BUDAPEST: Iraq has to up its crude output because dwindling oil prices and the fight against Islamic State have left “a huge hole” in the economy, Foreign Minister Ibrahim al-Jaafari said Tuesday, as the OPEC cartel scrambles to agree a production cut deal.
“As oil makes up for more than 90 percent of Iraq’s budget, a huge hole was knocked in the budget by the fall in prices right at the same time as we have had to increase spending on the army due to the fight against IS,” Jaafari told reporters during an official visit in Budapest.
“We need international understanding because we have to increase production in this situation. Iraq may be a rich country but it has huge problems. It wouldn’t be fair now if we decreased production,” he added.
Iraq, OPEC’s second-largest oil producer, has been pumping more oil over the past few months to reach an average of 4.56 million barrels per day (mb/d) in October.
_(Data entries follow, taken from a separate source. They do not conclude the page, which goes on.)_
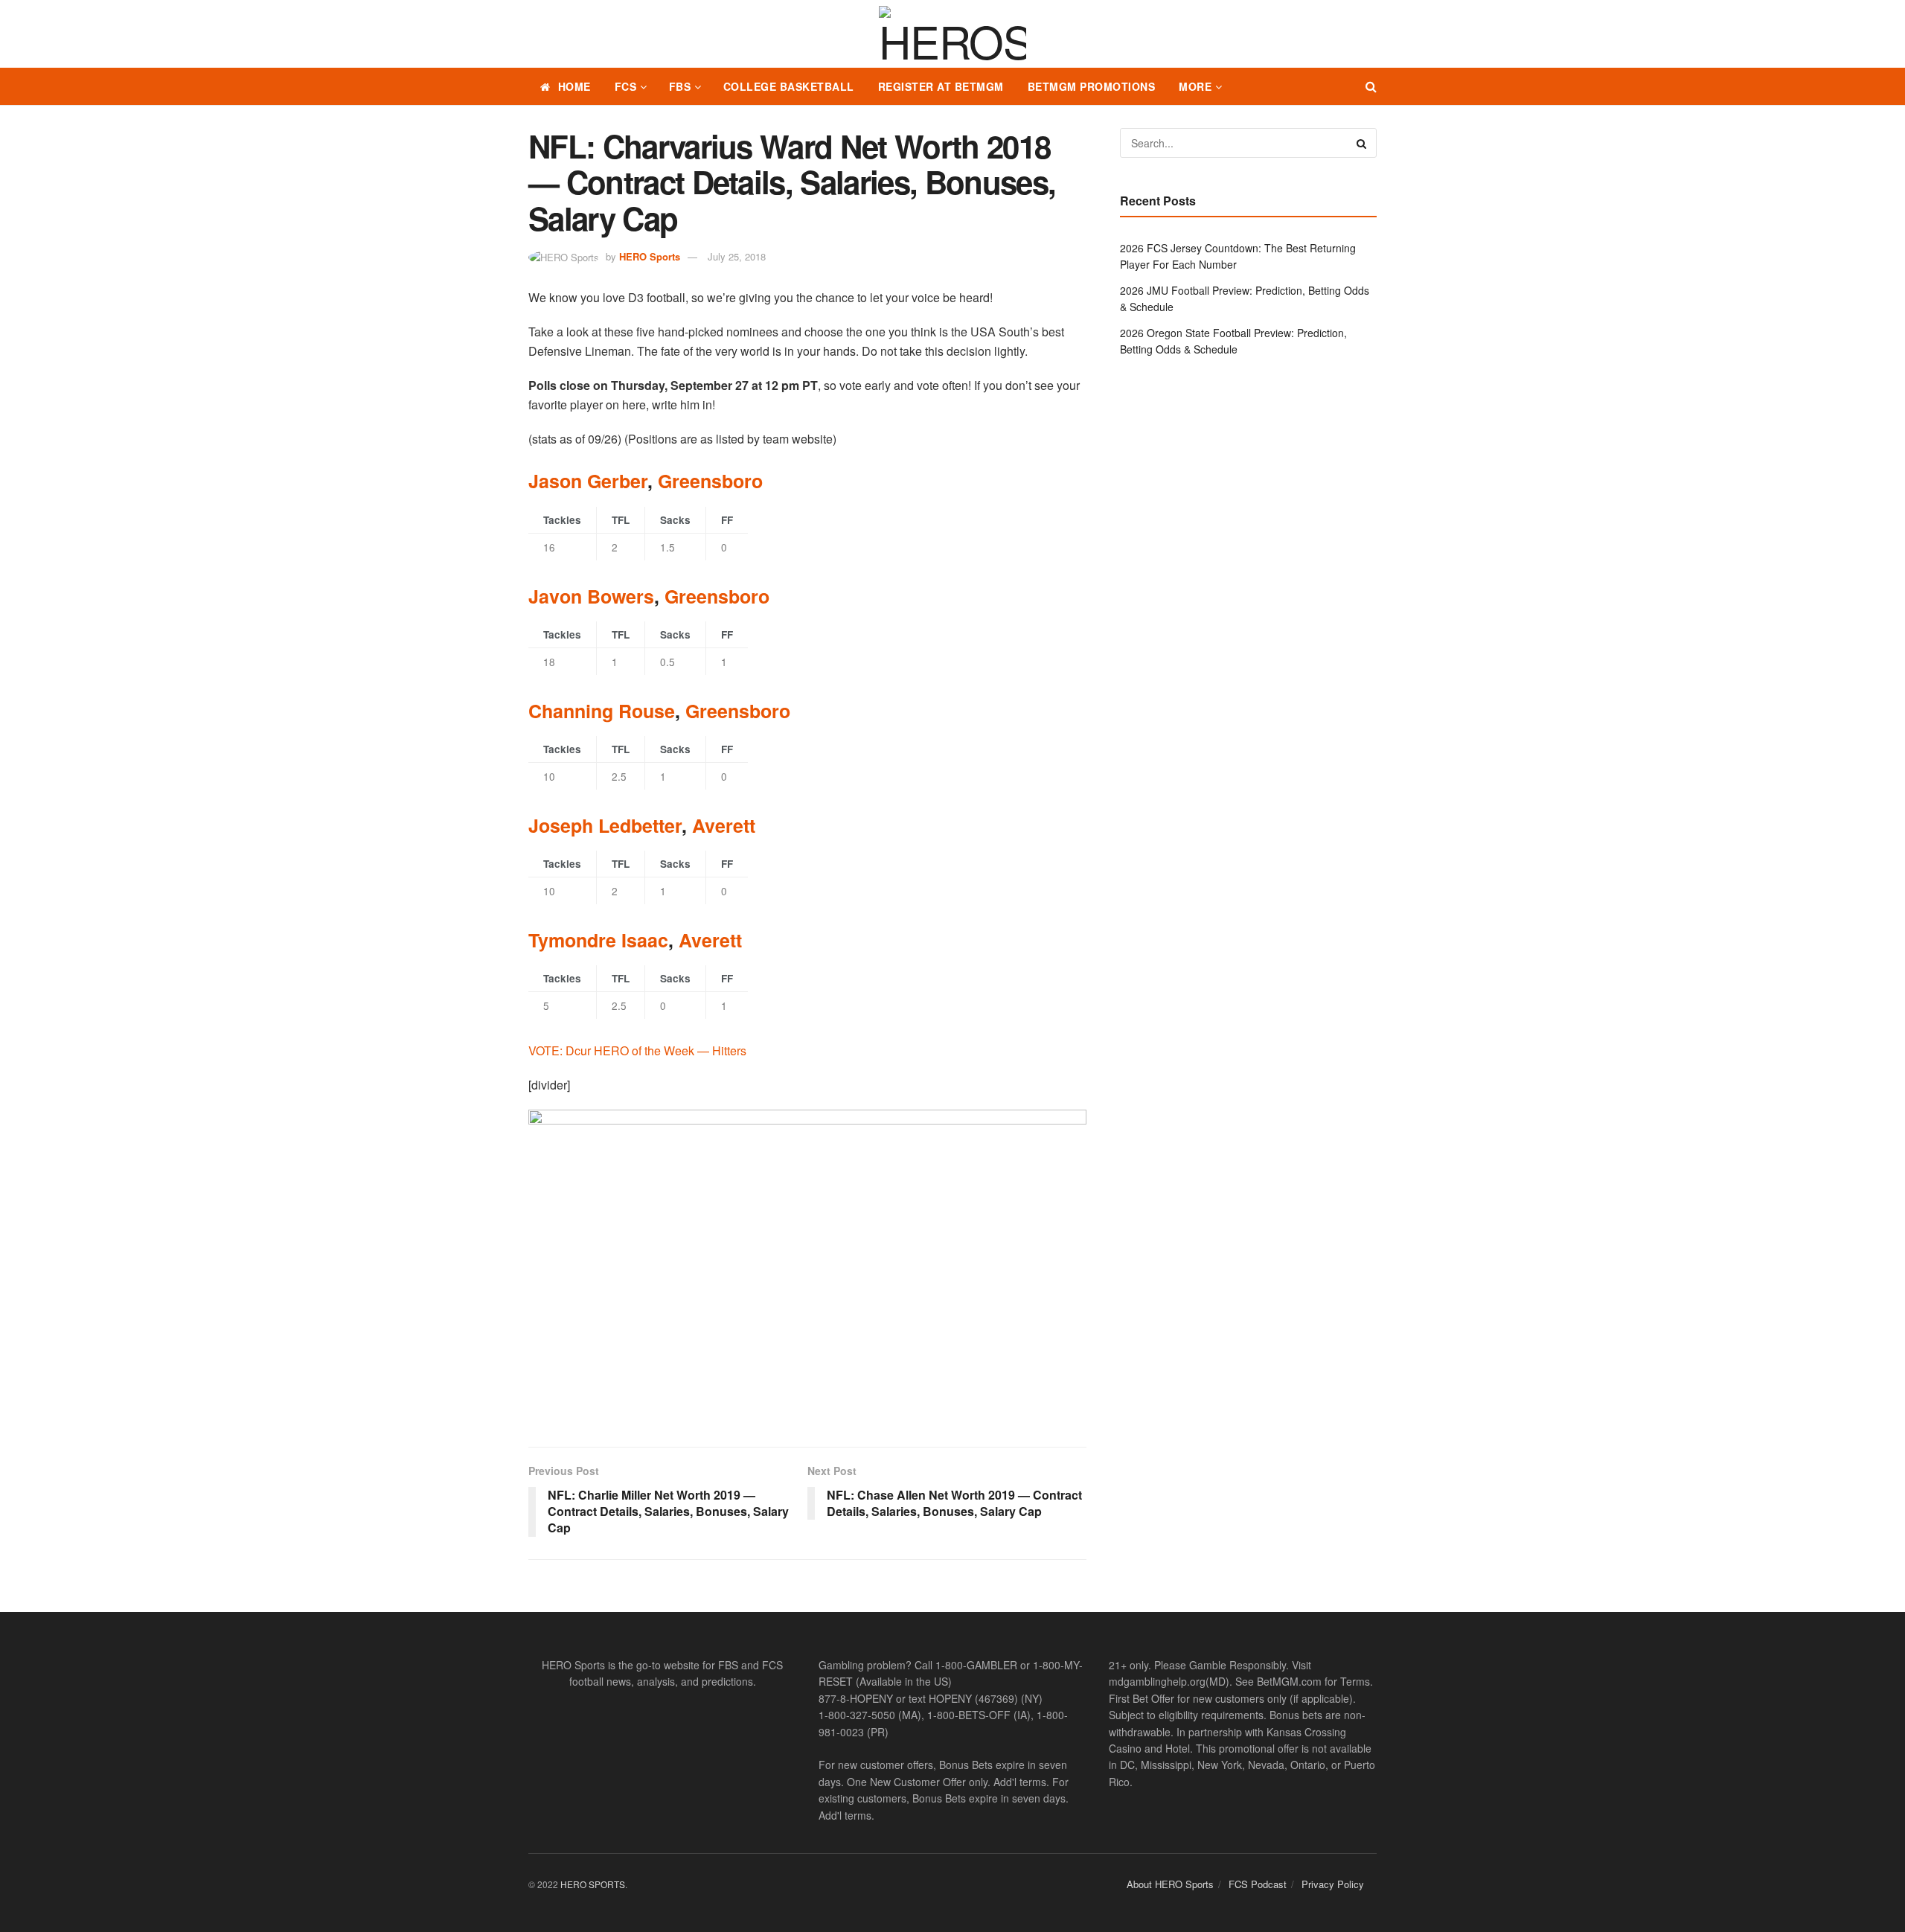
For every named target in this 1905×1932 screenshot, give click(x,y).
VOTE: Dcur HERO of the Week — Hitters (637, 1050)
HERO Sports (649, 256)
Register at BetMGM (941, 86)
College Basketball (788, 86)
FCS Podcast (1258, 1884)
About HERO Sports (1170, 1884)
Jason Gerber (587, 480)
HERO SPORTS (592, 1884)
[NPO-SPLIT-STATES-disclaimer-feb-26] (807, 1265)
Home (574, 86)
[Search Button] (1371, 86)
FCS (626, 86)
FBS (680, 86)
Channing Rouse (601, 710)
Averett (723, 825)
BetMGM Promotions (1092, 86)
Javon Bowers (591, 596)
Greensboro (710, 480)
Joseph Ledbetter (605, 825)
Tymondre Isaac (598, 940)
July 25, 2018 (737, 256)
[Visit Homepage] (952, 34)
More (1195, 86)
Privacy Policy (1333, 1884)
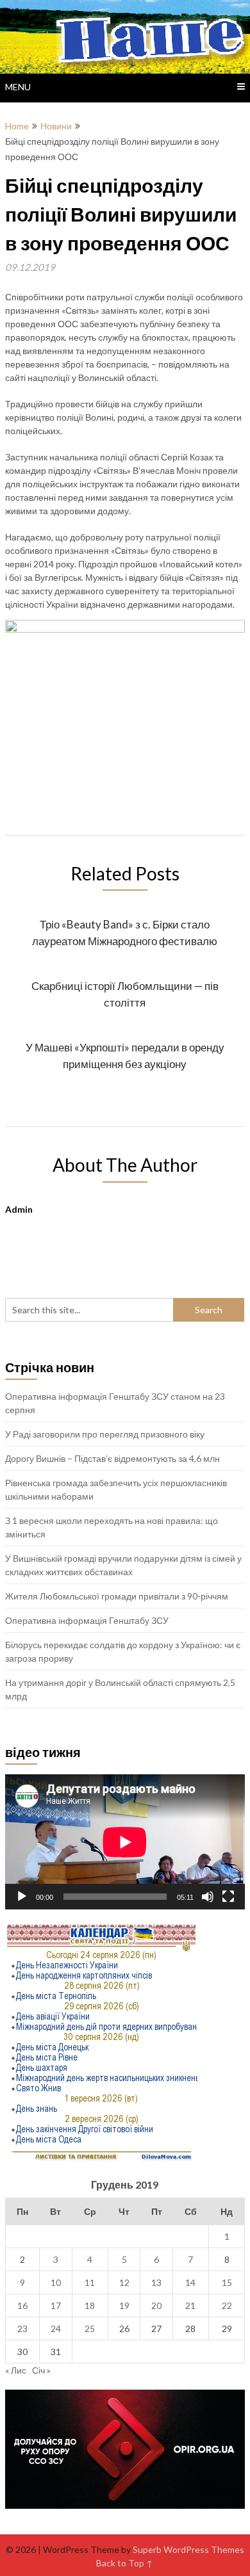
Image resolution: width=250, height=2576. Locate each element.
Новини (56, 125)
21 (190, 2305)
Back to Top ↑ (124, 2562)
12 (124, 2282)
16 (22, 2305)
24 (56, 2328)
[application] (125, 1841)
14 (190, 2282)
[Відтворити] (21, 1896)
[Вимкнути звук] (207, 1896)
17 (56, 2305)
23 (22, 2328)
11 (90, 2282)
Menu (18, 86)
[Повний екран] (228, 1896)
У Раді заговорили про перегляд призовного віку (104, 1434)
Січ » (41, 2370)
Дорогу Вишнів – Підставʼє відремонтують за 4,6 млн (112, 1458)
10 (56, 2282)
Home (17, 125)
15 (227, 2282)
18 (90, 2305)
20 (156, 2305)
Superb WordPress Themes (188, 2549)
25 (90, 2328)
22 (227, 2305)
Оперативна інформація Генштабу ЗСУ (87, 1620)
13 (156, 2282)
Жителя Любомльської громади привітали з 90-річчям (116, 1596)
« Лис (15, 2370)
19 (124, 2305)
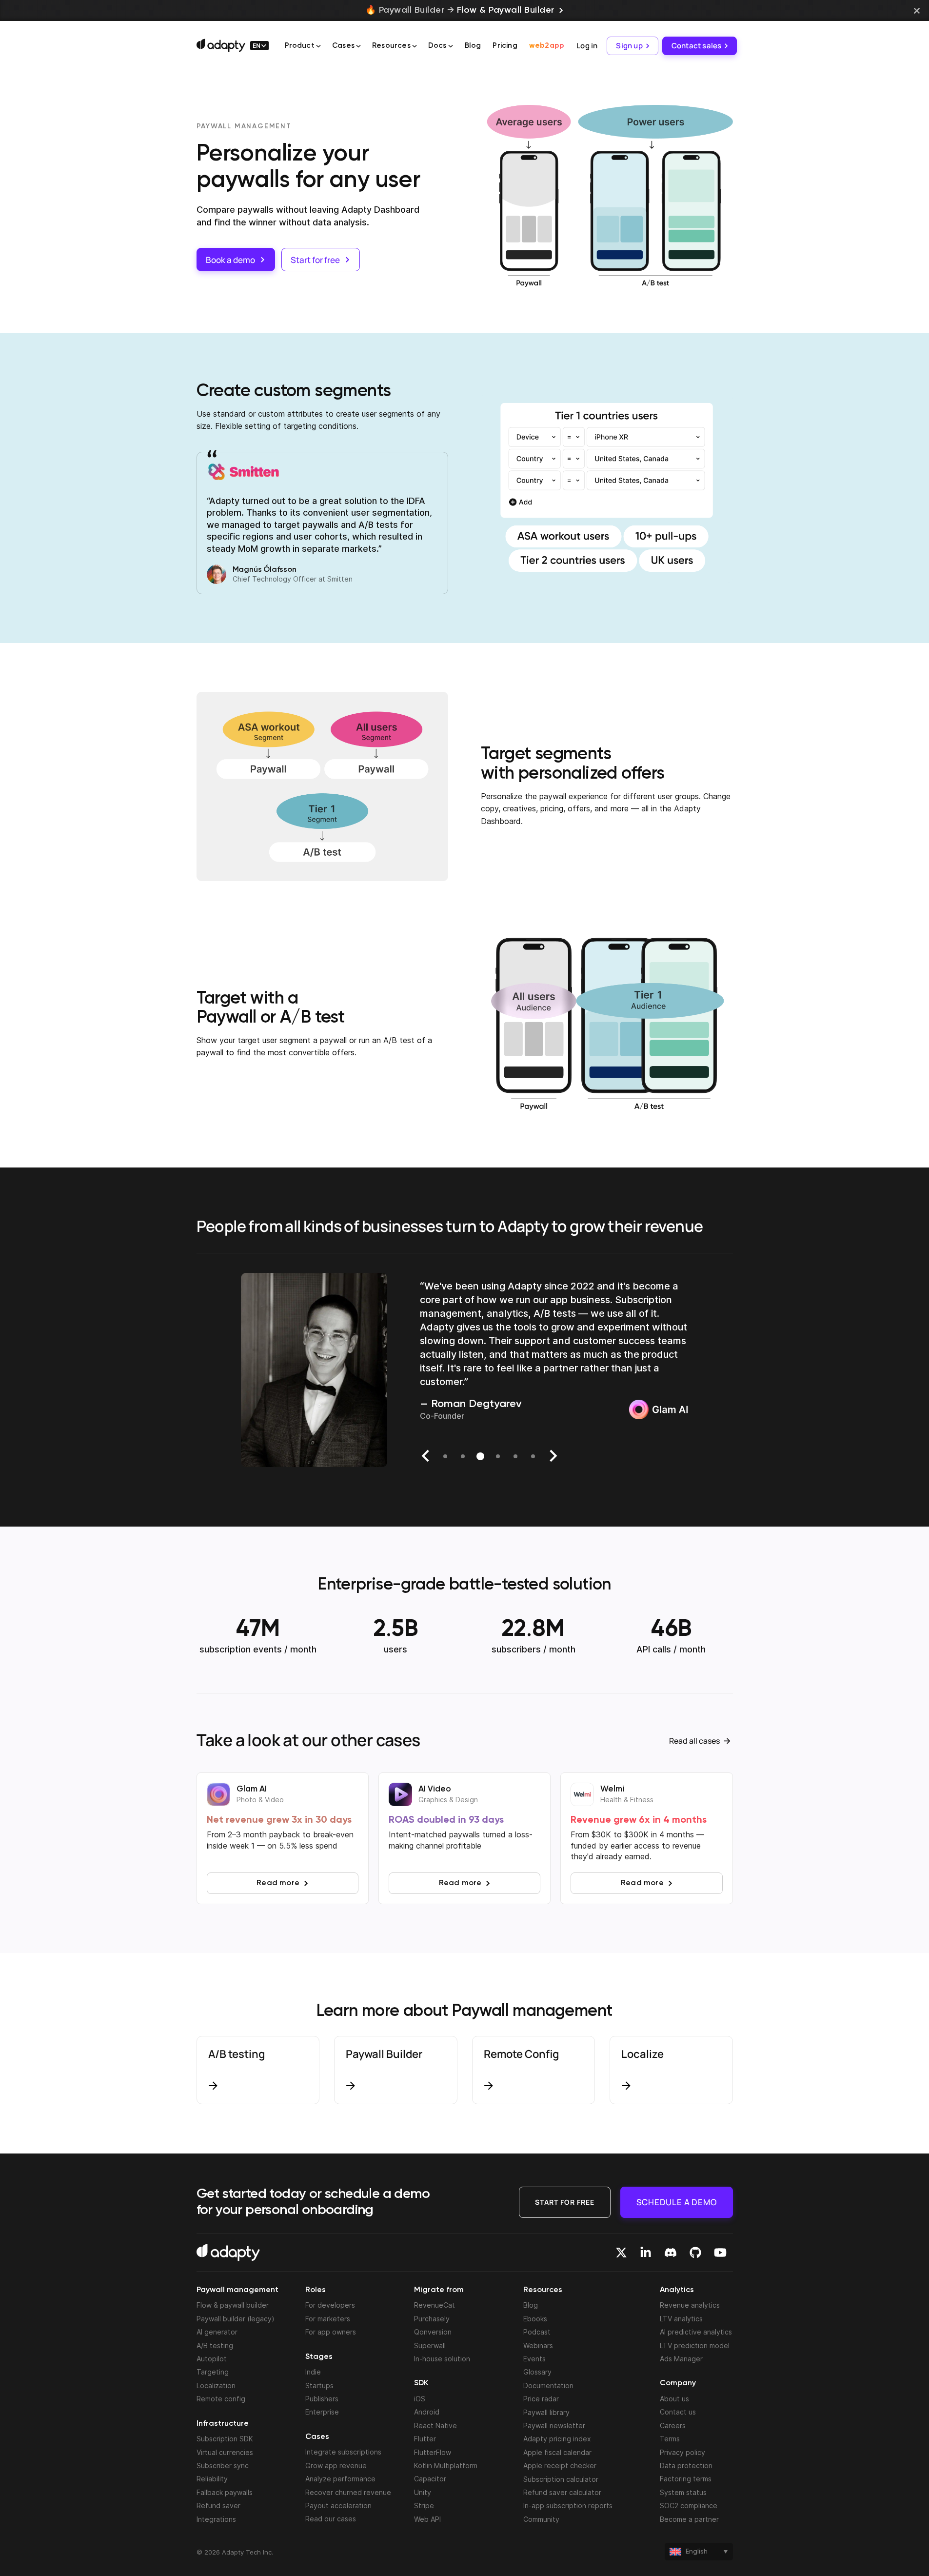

The remarks came as officials from the Organization of the Petroleum Exporting Countries tried to hammer out details of an agreement set to be finalised on November 30 in Vienna.
OPEC, led by kingpin Saudi Arabia, agreed a surprise deal in September to trim production and boost prices depressed since 2014.
The accord is supposed to lead to a wider pact with non-cartel producers including Russia — the world’s largest producer alongside the Saudis.
But OPEC’s 14 members have been at odds over the plan, which aims to cut output by up to 750,000 million mb/d to between 32.5 and 33 mb/d.
In addition to Iraq, Iran, Nigeria and Libya have also pushed to be exempt from the deal.
Crude prices and energy stocks surged this week amid speculation that OPEC delegations were close to reaching an agreement at a technical meeting in the Austrian capital.
“There is certainty that everybody is on board,” Nigerian OPEC delegate Ibrahim Waya was quoted by Bloomberg News as saying on Tuesday morning in Vienna.
But prices plunged again by the evening after two unnamed delegates told Bloomberg that the two-day gathering had failed to resolve the question of whether Iraq and Iran will join production cuts.
The delegates said the matter had been deferred to the official OPEC conference next week.
In its November monthly report, OPEC said its members pumped 33.64 mb/d in October, 236,000 barrels more than in September.